ACTION ITEM = Omit the images. Restate all of the records word for word.
------------------------------------------------------------
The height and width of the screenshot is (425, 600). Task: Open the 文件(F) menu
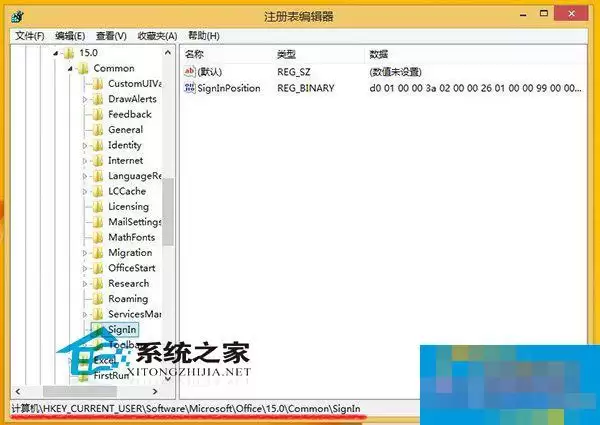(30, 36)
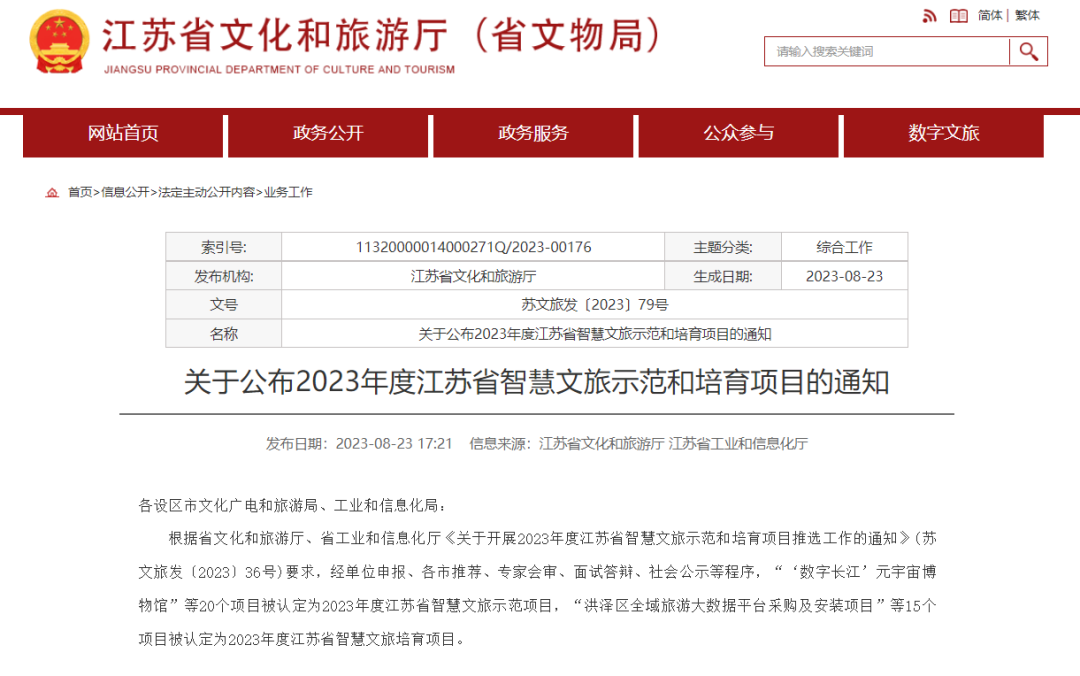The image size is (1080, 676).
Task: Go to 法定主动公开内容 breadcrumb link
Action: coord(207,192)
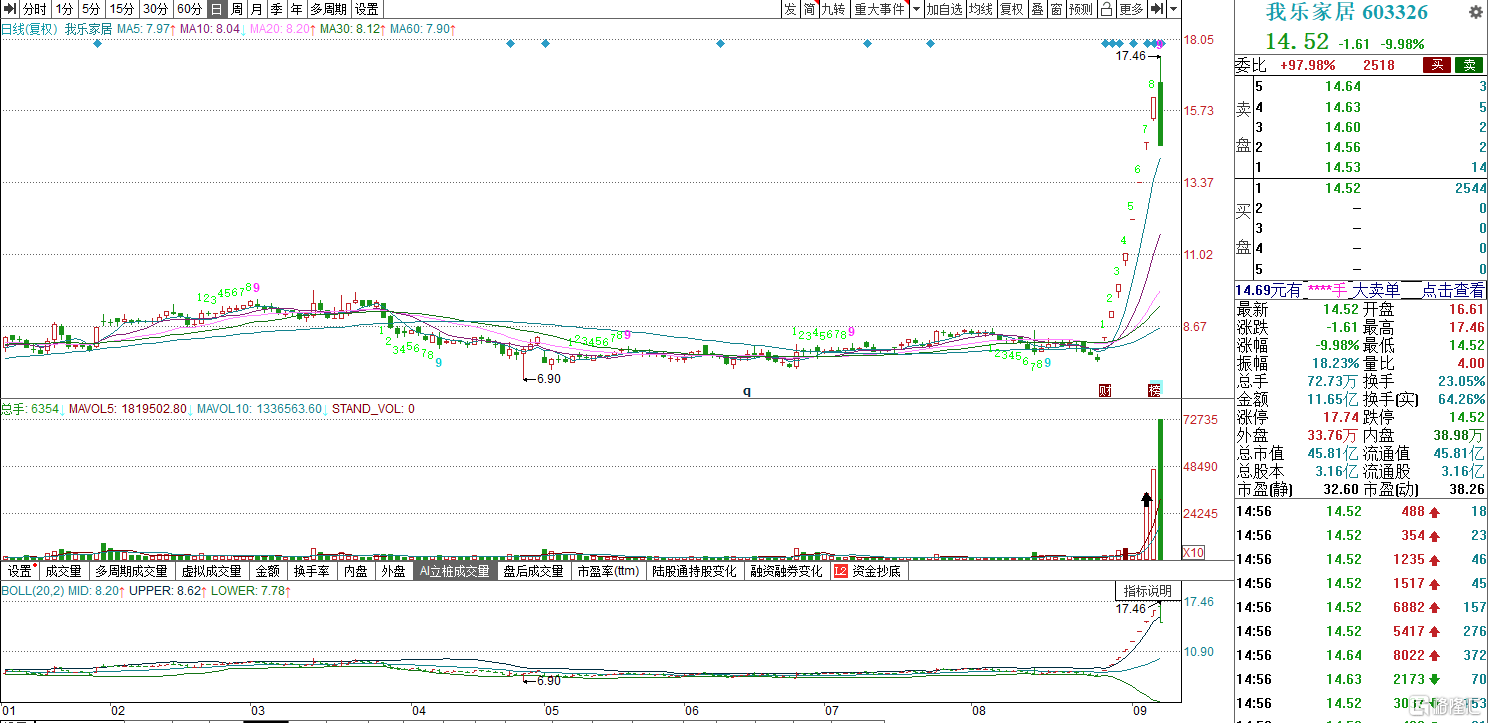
------------------------------------------------------------
OUTPUT =
The height and width of the screenshot is (425, 600). Task: Open the 文件(F) menu
(30, 36)
The image size is (1080, 676).
Task: Go to 法定主动公开内容 breadcrumb link
Action: coord(207,192)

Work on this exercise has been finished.